Data entries

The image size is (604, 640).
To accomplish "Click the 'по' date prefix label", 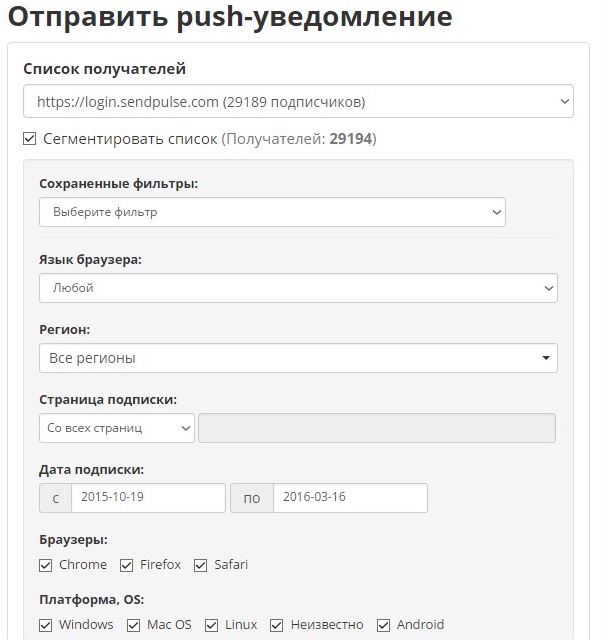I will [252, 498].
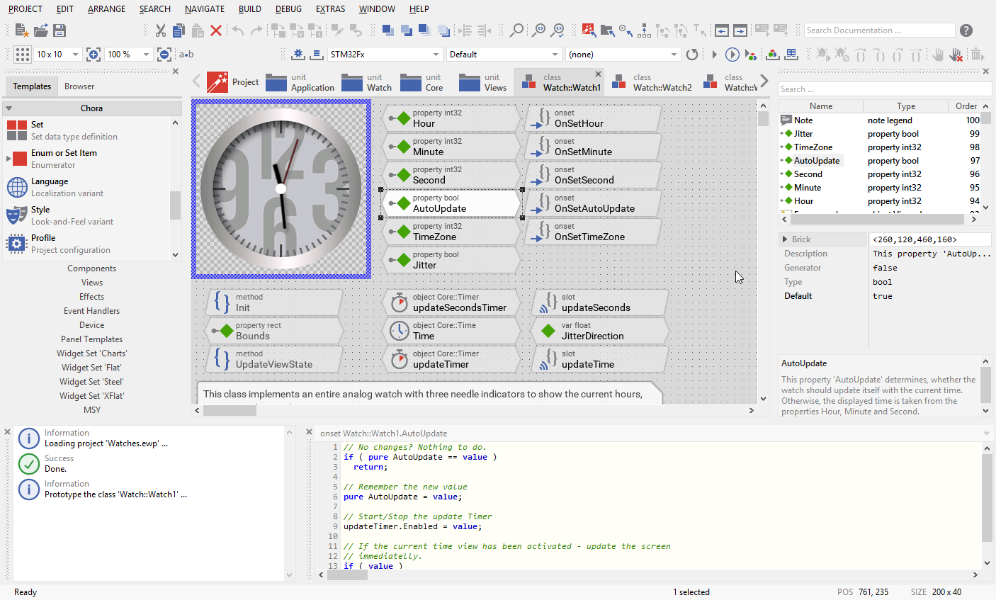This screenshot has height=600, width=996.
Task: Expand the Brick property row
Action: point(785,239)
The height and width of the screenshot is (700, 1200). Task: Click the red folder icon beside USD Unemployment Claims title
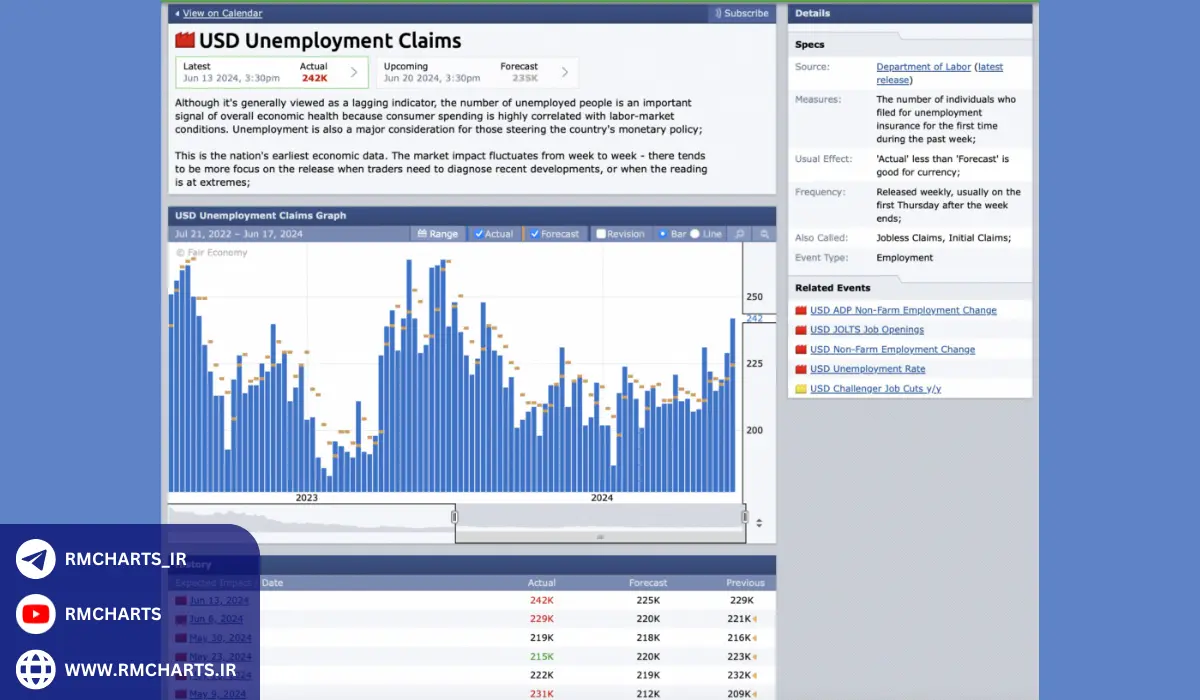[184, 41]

- _Assignment_
The answer consists solely of the lines from the one holding "The height and" through the last line of the entries above, set down verbatim, without any pictures.

- _Response to the task_
The height and width of the screenshot is (700, 1200). Task: Click the red folder icon beside USD Unemployment Claims title
[184, 41]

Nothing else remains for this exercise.